Gelişmiş ülke tahvil piyasalarındaki satış dalgası korkulandan daha çabuk atlatıldı. ECB’nin Sintra toplantısı ile ivme kazanan satışlar, Yellen’in faiz artışlarının ve bilançodaki küçülmenin sınırlı ve yavaş olacağı sinyali üzerine tersine döndü. Fed’in para politikasını kademeli olarak normalleştireceği sinyali ile gelişmiş ülke tahvil piyasalarında 35 yılı aşkın devam eden boğa piyasasının sonuna yaklaşıyoruz. Ancak bu gelişmekte olan ülke varlıkları için olumsuz bir tablo çizmiyor. Genel inanışın tersine Wall Street, Fed’in faiz artırımına gitmesini ABD ekonomisinde işlerin yolunda gittiğinin işareti olarak görerek yükseliyor. Gelişmekte olan ülke borsaları Fed’in faiz artırdığı ve Wall Street’in yükseldiği dönemlerde genellikle değer kazanıyor. Mevcut konjonktürde gelişmekte olan ülke borsalarının yükselmeye devam etmesini sağlayacak iki temel dinamik bulunuyor: (i) Fed’in faiz artış döngüsünün gecikmeli ve sınırlı olması; (ii) gelişmekte olan ülkelerin büyümesi hızlanırken ABD ekonomisinin durağan seyrini koruması.

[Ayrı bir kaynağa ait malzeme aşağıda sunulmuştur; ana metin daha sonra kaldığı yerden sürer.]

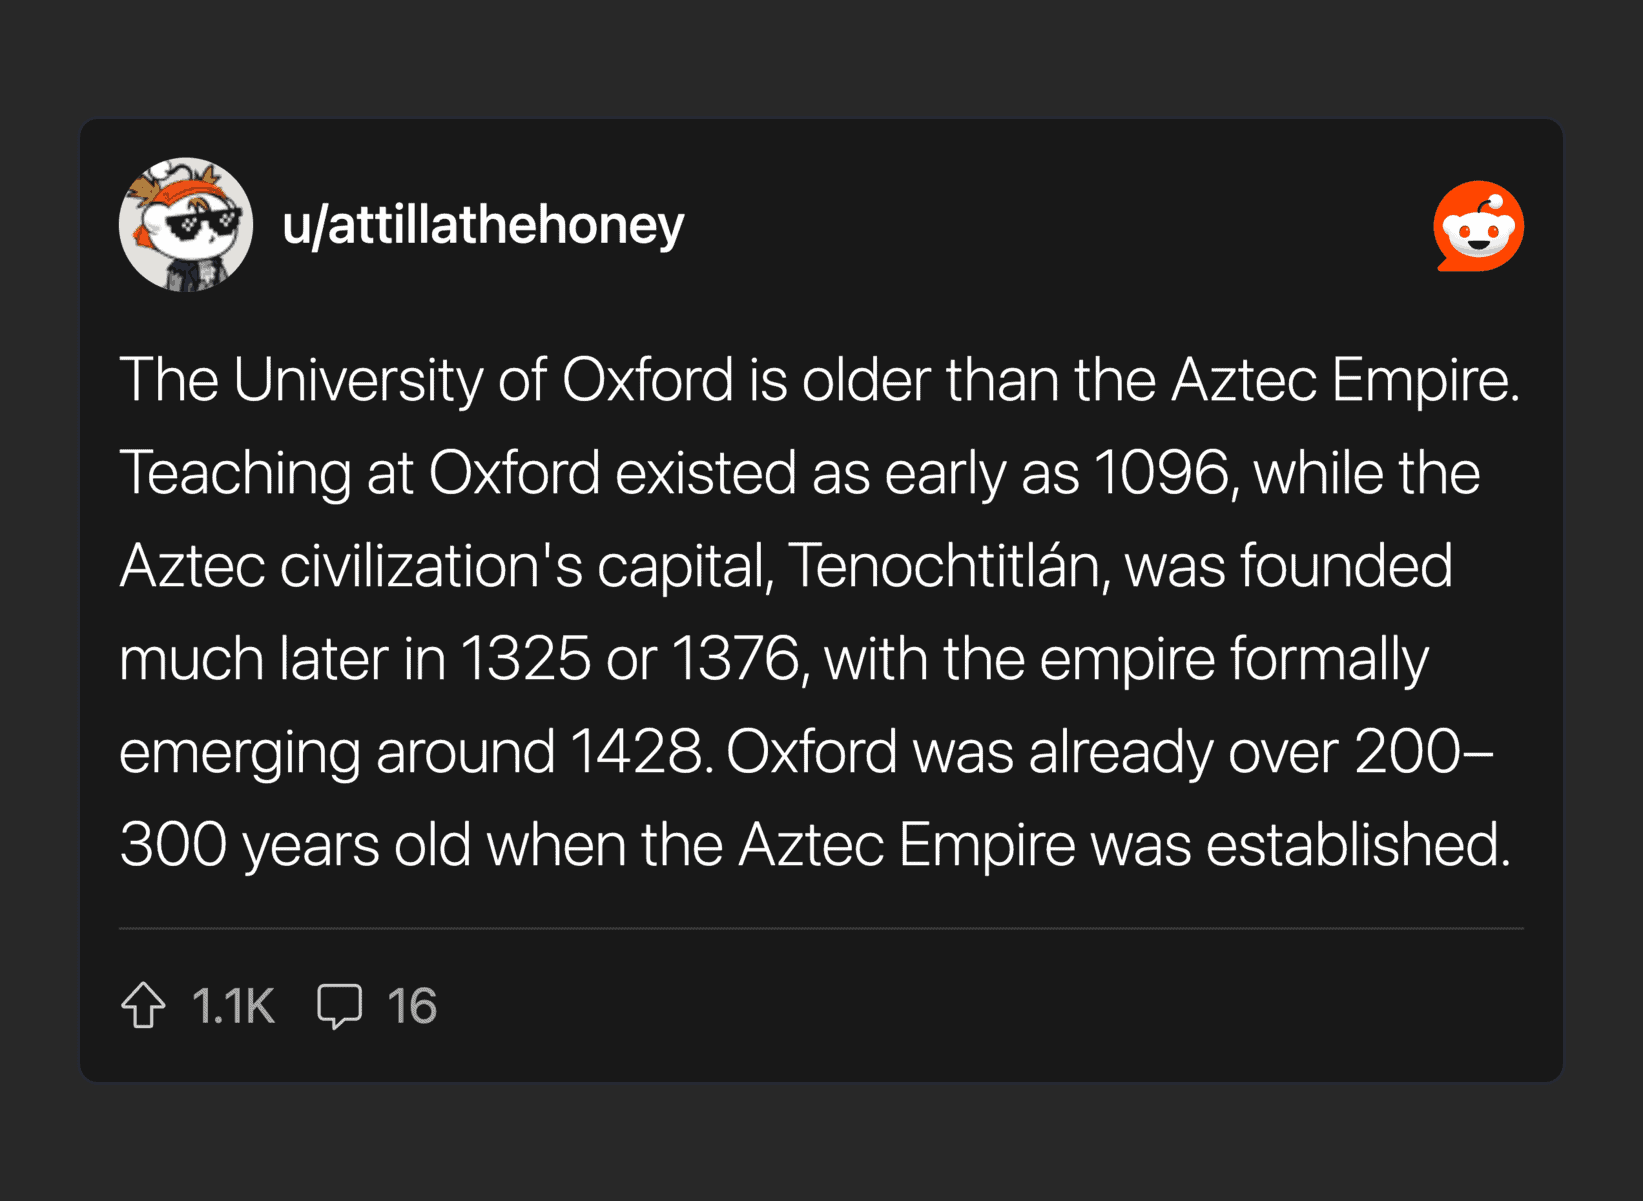Click the phrase "emerging around"

tap(337, 752)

Büyümenin güçlenmesine rağmen Fed’in faiz artışlarının sınırlı olduğu mevcut konjonktürü “Goldilocks Harikalar Diyarında” diye adlandırıyoruz.. Normal hikayenin tersine, ayıların eve bir türlü dönmediği bu Goldilocks hikayesinde piyasalardaki oynaklık ve risk primi uzun süre düşük kalmaya devam edebilir.
Fed’in faiz artırım döngüsünün ve bilanço küçülmesinin yavaş ve sınırlı olduğu bu konjonktür gelişmekte olan piyasalardaki yükselişin devam etmesi için uygun bir ortam yaratıyor. Doların zayıf ve faiz artışının düşük kaldığı mevcut ortamda enflasyon sorunu olmayan gelişmekte olan merkez bankaları (Rusya, Brezilya Güney Afrika, Hindistan, Meksika) para politikasını gevşetmeye devam edebilecek.
Para politikasındaki gevşeme ve tahvil faizlerindeki gerileme beklentisi gelişmekte olan borsalardaki yükselişin devam etmesi için uygun bir ortam yaratıyor. Ancak Türkiye bu fırsat penceresinden kısa vadede yararlanamayacak.
Bozuk dış dengesi ve yüksek enflasyonu ile Türkiye gelişmekte olan ülkelerden olumsuz ayrışıyor. Olası bir faiz indirimi Türk lirasının değer kaybını hızlandırarak şirketlerin borç dinamiklerinin bozulmasına ve enflasyonun yüksek seyretmesine neden olabilir.
Durumun farkında olan Merkez Bankası bu nedenle Temmuz ayında faizleri indirmedi ve enflasyon görünümünde kalıcı bir iyileşme olmadıkça sıkı para politikasının sürdürüleceği sinyalini verdi. Geçmiş dönemin tersine hükümet kanadından bu konuda kamuoyunda paylaşılan sert bir eleştiri gelmedi.